- _DO THIS_
Could you reproduce only the stretch of entries from the line containing "The height and" through the line containing "I will coord(777,190).", both ends included? Keep the requests unchanged, but scale every coordinate in the answers by 0.3 and round each to a whole number, with halves rounding up.

--- begin EXTRACTED MATERIAL ---

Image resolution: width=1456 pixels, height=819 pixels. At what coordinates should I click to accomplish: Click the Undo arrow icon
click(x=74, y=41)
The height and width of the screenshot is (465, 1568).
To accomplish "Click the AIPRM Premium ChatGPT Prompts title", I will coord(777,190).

--- end EXTRACTED MATERIAL ---
--- begin EXTRACTED MATERIAL ---

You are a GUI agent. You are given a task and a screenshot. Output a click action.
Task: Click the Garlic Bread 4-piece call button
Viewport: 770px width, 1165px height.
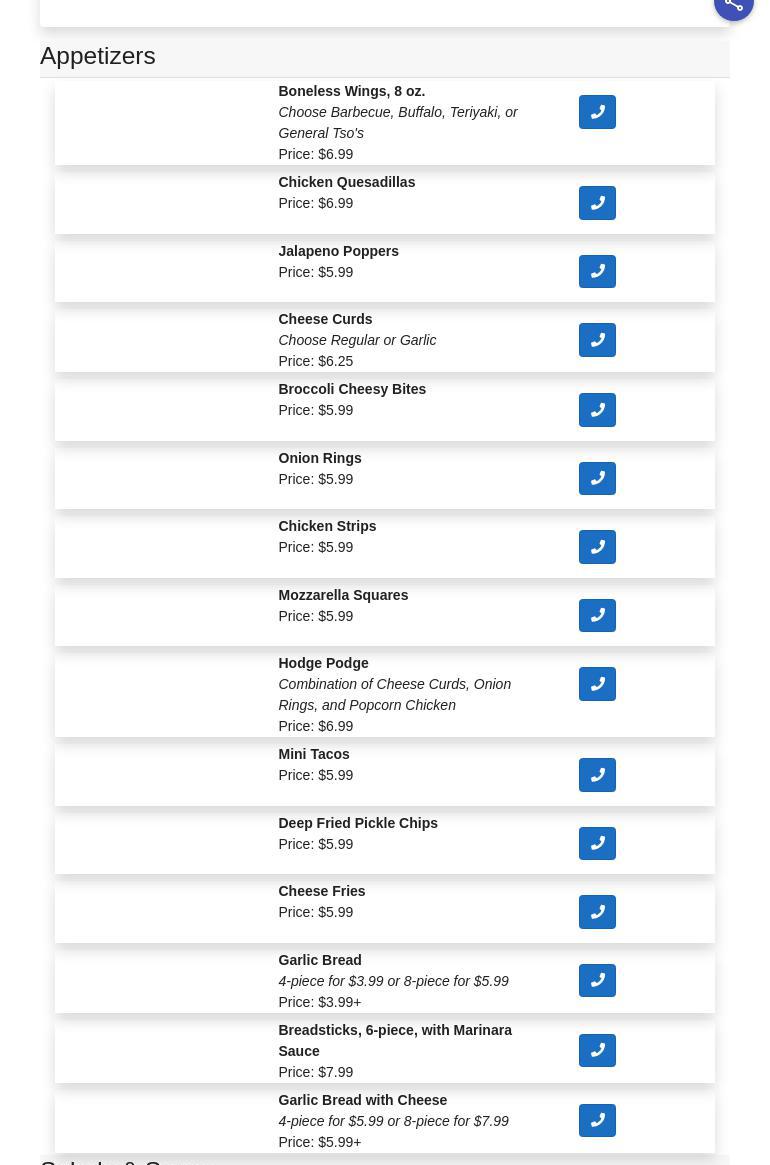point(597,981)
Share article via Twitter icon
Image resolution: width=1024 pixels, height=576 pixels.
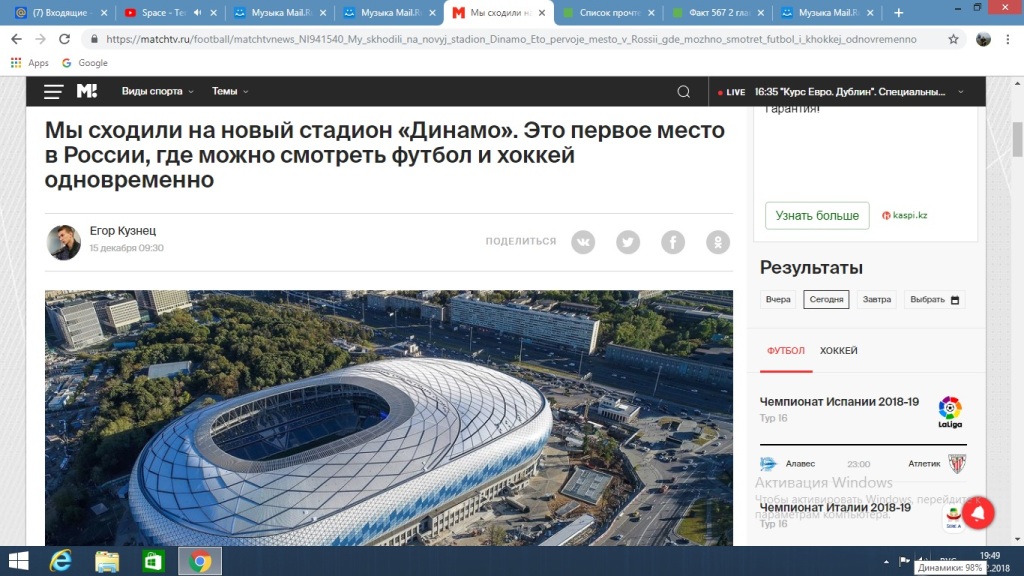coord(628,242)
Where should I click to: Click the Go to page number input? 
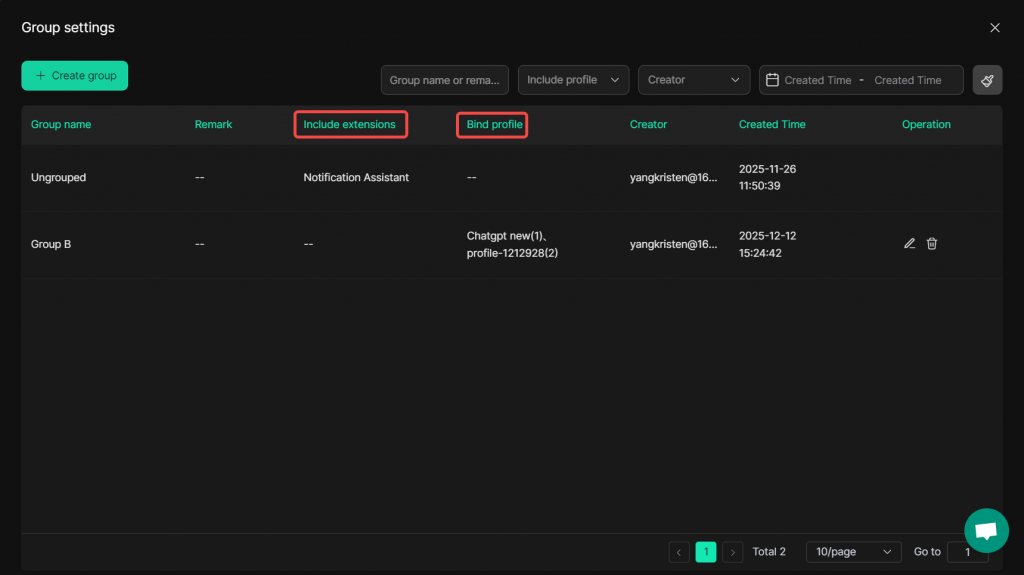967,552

--- end EXTRACTED MATERIAL ---

- _SOLUTION TO THE EXERCISE_
The height and width of the screenshot is (465, 1568).
To accomplish "Click the AIPRM Premium ChatGPT Prompts title", I will coord(233,57).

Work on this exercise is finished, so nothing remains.